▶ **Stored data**
---

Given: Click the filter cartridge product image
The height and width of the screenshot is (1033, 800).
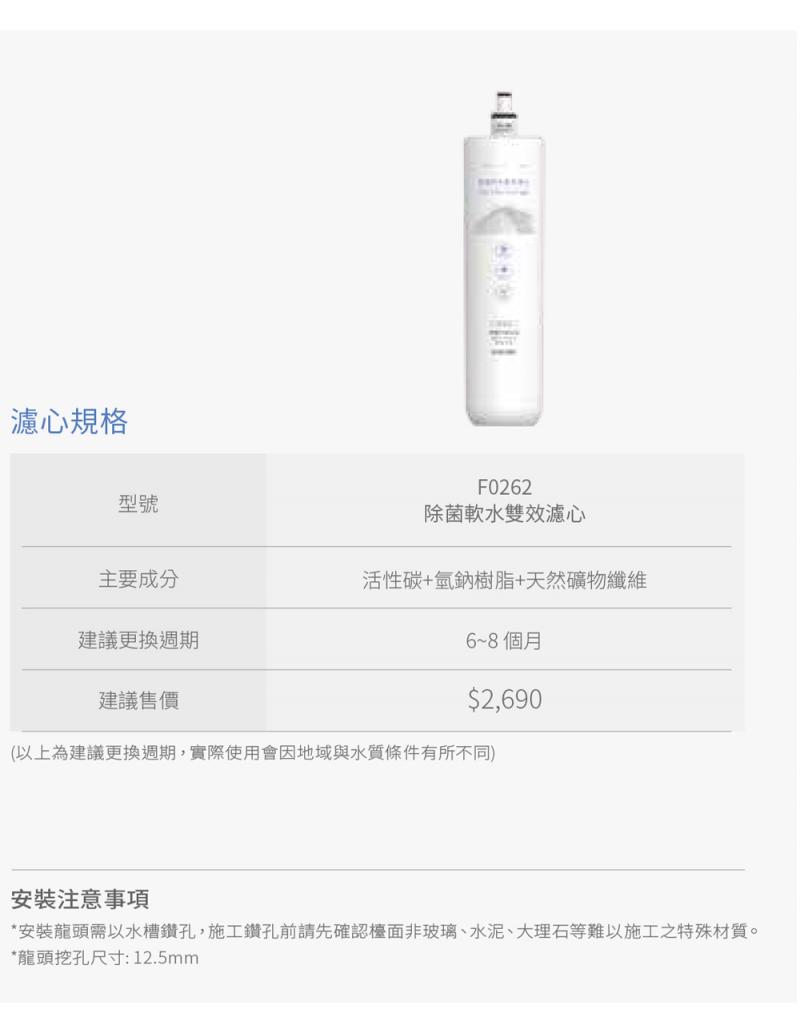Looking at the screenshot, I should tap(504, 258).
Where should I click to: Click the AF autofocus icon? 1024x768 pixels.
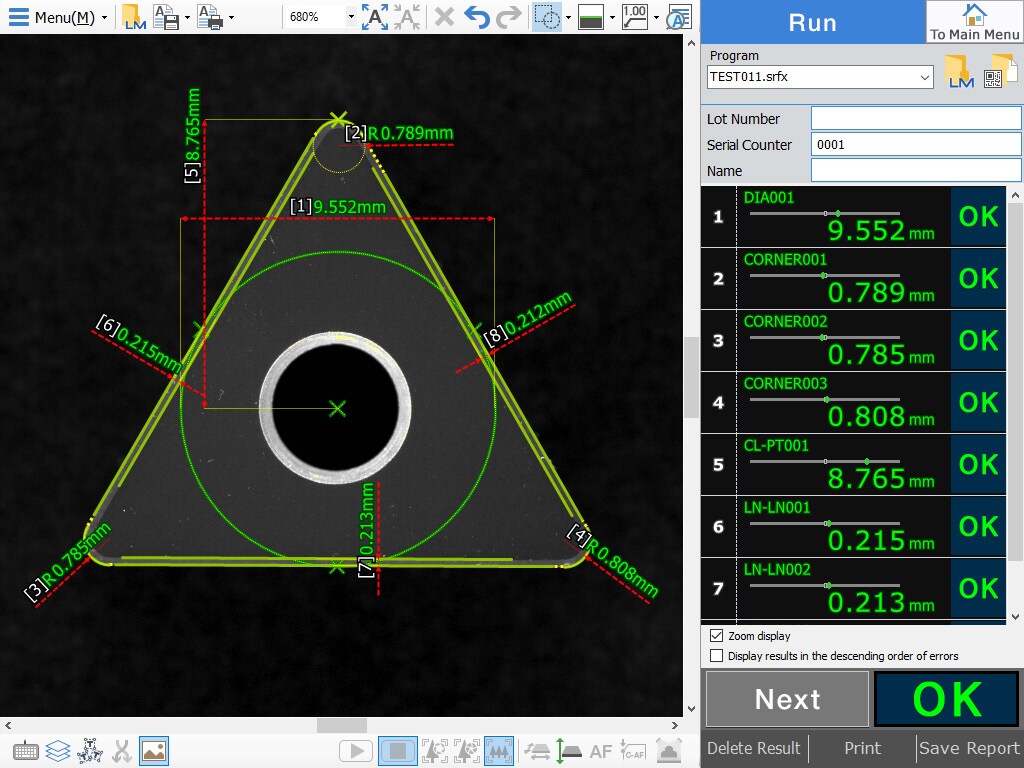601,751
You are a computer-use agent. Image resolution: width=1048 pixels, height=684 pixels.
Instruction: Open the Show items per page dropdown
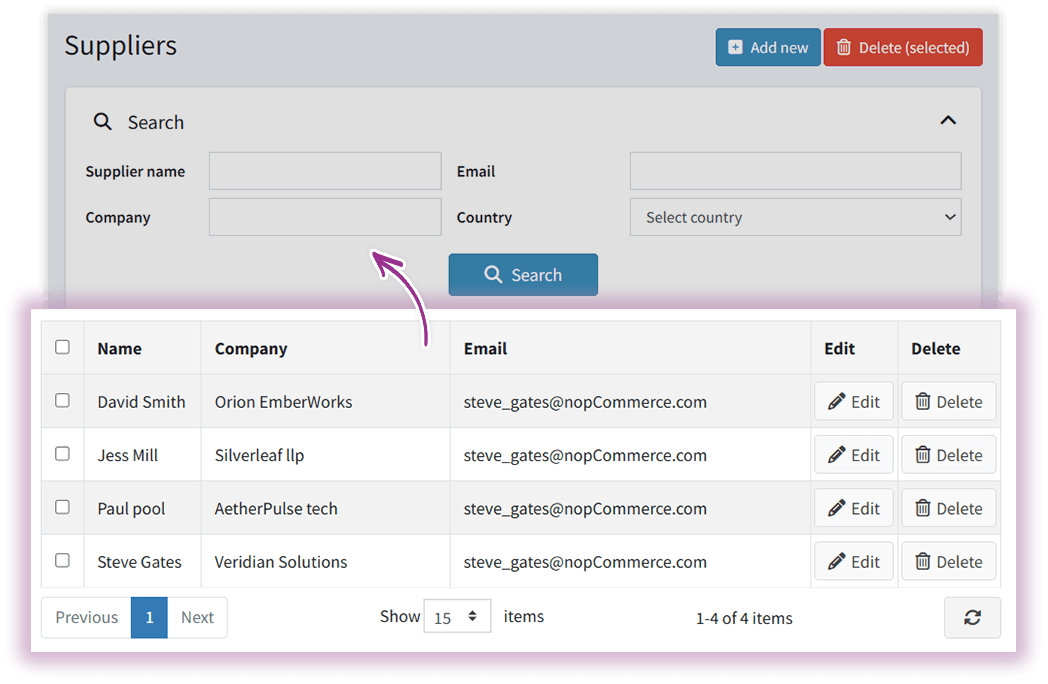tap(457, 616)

---

▶ **TASK BRIEF**
Your reply should consist only of the lines running from the line with "You are a computer-use" to the end of the entries, both included, copied exactly and without any pictures.

▶ **REPLY TO THE EXERCISE**
You are a computer-use agent. Image resolution: width=1048 pixels, height=684 pixels.
Instruction: Open the Show items per page dropdown
tap(457, 616)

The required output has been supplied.